SMITH BRAIN TRUST -- Surveys show little change in American attitudes toward gun control after mass shootings, and gun sales have been going up in recent years. But the stock market may tell a different tale.
Investors appear to be skeptical of the long-term prospects of the gun industry's business model, according to new scholarship produced at the University of Maryland's Robert H. Smith School of Business.
Mass-shooting incidents tend to cause gun sales to go up, partly because the presence of weapons in society becomes more "salient" — harder to ignore — and people turn to guns to defend themselves. If that trend were to continue, in perpetuity, then one would expect investors to be bullish on gun company stocks. (And indeed, both the number of guns manufactured and background checks conducted hit record levels in 2013, the most recent year for which data are available.) On the other hand, if investors believe that society will eventually enforce stricter gun rules, then that belief ought to reveal itself in the value of those companies' stocks.
To determine which scenario was uppermost in investors' minds, Anand Gopal, an associate professor at the Smith School, and Brad N. Greenwood, an assistant professor at Temple University's Fox School of Business (and a Smith Ph.D. graduate), looked at the performance of gun-company stocks after 93 mass shooting episodes involving at least four victims, from January 2009 to September 2013.

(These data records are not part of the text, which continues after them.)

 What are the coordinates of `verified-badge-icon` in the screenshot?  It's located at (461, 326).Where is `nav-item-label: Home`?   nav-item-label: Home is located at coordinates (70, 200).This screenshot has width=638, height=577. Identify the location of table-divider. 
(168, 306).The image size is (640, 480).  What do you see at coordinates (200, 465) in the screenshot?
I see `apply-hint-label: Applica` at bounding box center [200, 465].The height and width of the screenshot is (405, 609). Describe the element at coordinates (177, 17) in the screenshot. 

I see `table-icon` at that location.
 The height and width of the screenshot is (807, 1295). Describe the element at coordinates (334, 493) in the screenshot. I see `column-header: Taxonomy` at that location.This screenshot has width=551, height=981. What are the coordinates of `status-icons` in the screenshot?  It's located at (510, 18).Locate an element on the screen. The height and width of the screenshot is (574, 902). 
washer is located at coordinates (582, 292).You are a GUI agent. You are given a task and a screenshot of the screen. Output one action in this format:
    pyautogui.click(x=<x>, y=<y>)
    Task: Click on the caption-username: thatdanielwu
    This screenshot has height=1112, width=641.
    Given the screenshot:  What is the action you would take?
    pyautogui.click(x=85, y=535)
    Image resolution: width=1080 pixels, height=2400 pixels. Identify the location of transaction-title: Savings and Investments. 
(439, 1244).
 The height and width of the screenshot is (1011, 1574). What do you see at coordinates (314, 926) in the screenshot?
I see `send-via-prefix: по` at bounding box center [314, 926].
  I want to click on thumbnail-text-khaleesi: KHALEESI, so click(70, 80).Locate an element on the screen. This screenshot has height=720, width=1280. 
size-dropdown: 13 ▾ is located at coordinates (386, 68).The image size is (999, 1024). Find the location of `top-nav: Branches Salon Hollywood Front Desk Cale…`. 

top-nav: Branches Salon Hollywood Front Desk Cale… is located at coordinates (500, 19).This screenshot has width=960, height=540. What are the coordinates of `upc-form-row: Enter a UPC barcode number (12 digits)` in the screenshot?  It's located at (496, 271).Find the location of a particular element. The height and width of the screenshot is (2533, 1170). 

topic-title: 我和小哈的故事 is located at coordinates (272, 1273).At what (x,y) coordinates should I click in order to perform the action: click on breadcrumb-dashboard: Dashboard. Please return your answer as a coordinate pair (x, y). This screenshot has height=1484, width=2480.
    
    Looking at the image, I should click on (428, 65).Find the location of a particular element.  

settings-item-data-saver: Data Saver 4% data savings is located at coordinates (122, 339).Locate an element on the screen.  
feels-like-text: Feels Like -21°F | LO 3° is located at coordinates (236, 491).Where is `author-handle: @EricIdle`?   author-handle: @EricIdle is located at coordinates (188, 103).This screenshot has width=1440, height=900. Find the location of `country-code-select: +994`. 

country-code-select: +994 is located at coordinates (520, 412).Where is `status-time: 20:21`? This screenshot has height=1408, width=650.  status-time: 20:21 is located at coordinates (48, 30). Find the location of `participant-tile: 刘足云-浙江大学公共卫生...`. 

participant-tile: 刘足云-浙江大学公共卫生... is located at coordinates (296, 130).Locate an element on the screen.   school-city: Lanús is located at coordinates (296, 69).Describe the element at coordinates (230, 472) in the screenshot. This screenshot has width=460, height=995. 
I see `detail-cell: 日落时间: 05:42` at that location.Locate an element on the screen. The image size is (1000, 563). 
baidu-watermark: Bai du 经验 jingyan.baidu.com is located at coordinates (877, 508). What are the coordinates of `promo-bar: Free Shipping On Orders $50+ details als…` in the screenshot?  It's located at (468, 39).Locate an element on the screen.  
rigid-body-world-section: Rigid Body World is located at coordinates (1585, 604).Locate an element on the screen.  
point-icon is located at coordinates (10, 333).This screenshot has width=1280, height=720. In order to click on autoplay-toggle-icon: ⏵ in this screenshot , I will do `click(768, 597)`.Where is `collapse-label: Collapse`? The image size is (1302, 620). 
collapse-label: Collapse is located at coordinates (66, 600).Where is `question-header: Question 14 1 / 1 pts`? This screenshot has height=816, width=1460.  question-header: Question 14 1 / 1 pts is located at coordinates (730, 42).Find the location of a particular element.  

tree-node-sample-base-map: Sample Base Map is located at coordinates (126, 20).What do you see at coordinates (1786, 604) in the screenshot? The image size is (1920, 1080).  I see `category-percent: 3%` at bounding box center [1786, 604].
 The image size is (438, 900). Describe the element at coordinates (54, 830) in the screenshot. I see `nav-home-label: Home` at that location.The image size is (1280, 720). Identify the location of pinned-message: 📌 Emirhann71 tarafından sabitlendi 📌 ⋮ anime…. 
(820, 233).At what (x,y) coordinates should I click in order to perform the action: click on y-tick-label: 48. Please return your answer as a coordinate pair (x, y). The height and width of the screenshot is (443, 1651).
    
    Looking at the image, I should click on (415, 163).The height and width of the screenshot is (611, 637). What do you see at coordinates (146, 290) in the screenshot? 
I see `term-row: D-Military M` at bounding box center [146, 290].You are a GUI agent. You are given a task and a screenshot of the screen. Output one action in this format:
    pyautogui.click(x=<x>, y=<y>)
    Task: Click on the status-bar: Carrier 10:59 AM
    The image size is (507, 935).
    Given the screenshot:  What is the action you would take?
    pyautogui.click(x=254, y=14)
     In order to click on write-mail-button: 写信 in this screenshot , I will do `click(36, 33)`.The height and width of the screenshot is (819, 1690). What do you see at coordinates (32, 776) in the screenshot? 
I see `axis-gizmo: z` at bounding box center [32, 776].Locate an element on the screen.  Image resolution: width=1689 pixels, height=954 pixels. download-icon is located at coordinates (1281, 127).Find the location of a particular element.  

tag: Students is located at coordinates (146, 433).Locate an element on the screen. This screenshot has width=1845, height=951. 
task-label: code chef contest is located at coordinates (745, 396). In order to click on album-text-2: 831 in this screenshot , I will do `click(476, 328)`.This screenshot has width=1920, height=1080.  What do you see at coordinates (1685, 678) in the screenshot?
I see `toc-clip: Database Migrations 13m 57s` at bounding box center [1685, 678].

Gopal and Greenwood focused on Smith & Wesson and Sturm, Ruger, & Company, the two publicly traded gun companies. (Most such companies are private held.) They found that those companies stock had declined significantly at every interval they measured following shootings: at 2 days, 5 days, 10 days and 30 days. Beyond that , the authors said, other factors beyond shootings might confuse the results, making cause-and-effect attribution harder.
The steepness of the stock-price declines was partly determined by characteristics of the shooting. "The punitive effect is exacerbated the more people are slain," says Greenwood. Stock declines also were steeper if a handgun was used (possibly because handguns are subjected to more government regulation than rifles). However, the presence of children among the victims--as in Newtown, Conn., where 20 children and seven adults were murdered in Dec. 2012—did not have an effect, even though those shootings receive especially dramatic press coverage.
In all, Gopal and Greenwood estimated that mass shootings cost Smith and Wesson $32.1 million in market capitalization, and Ruger $42 million.
The work adds to the literature on investors' attitudes toward so-called "sin" industries: those that are legal but which some investors blame for societal ills. People may tell pollsters that they don't want substantial gun control, but investors are predicting that the current state of affairs is unsustainable. "Firearms have a tradition in the US, based on history, but as mass shootings become more salient there is likely to be a re-examination of the role of firearms in society," Gopal says. "Our analysis appears to be picking up some of these dynamics, but from the stock market."
"Traders, Guns, and Money," by Anandasivam Gopal and Brad N. Greenwood, is a working paper.